Through this campaign, design becomes more than an aesthetic exercise. It becomes a cultural intervention that connects research, strategy, and storytelling to encourage audiences to support and re-engage with cinema.

Design
process

Phase 1: Discovery & Research

I began this project by researching the state of the film industry during the pandemic, analyzing news articles and industry reports that detailed the financial decline of theaters and the unparalleled growth of streaming services. This widening gap underscored the urgency of the challenge. The data revealed a clear tension: audiences were prioritizing accessibility, but in doing so, they risked losing the immersive and communal qualities that make the theater experience unique.

Phase 2: Defining the Opportunity

Through this research, I reframed the problem. The issue was not simply about theaters competing with streaming platforms, but about reminding audiences of what streaming cannot deliver. The opportunity became an emotional one: to celebrate the communal, larger-than-life qualities of theaters and position them as irreplaceable.

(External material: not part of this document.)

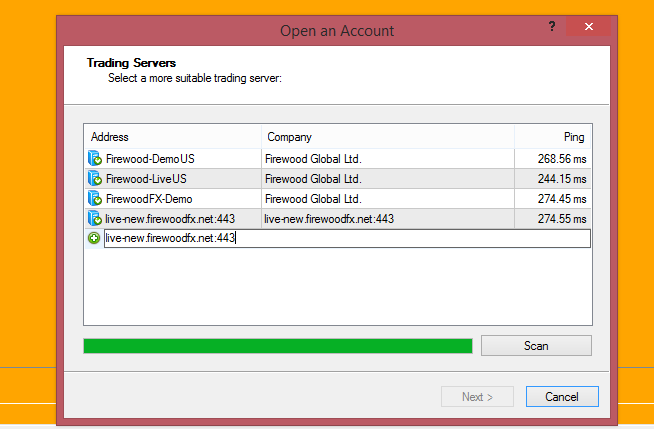
Task: Click the green plus add-server icon
Action: pyautogui.click(x=94, y=238)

The challenge was captured in a single question:

How might I remind audiences that streaming cannot replicate the sensory and social magic of the theater?

This reframing grounded the project in advocacy rather than competition. It maintained a focus on designing an emotional argument to support theaters rather than a defensive one that harms streaming.

Phase 3: Ideation & Concept Development

I explored multiple directions, from nostalgic campaigns that highlighted the golden age of cinema to data-driven infographics showing the industry’s economic importance. Ultimately, I chose a more direct and provocative path. The concept of a smartphone displaying Netflix-style text reading “This isn’t how to experience a movie” distilled the message into a single, powerful critique of streaming. By choosing simplicity and cultural relevance, the design immediately resonated with the everyday habits of viewers while simultaneously contrasting them with what was being lost.

The goal of this concept was not to condemn streaming. But simply to point out the experiential differences that streaming can never replace.

Phase 4: Visual Design & Prototyping

Using Photoshop and Illustrator, I refined the concept into a bold, minimalist poster. Clean typography and limited colors emphasized the clarity of the message. By centering the smartphone, the poster put the issue quite literally in viewers’ hands, while the stark tagline positioned cinema as the antidote to a diminished streaming experience. The balance of restraint and directness was deliberate. I wanted the poster to be easily seen and powerful enough to spark reflection in a matter of seconds.

Phase 5: beyond the poster

Although the final deliverable was a poster, I considered how the campaign could extend into a broader ecosystem. The #SupportCinema initiative could evolve into a multi-channel experience, spanning social media campaigns, community events, and partnerships with local theaters.

Thinking about the work through this lens reframed the poster as more than a stand-alone artifact. It became a strategic entry point into a system of experiences designed to reconnect audiences with theaters.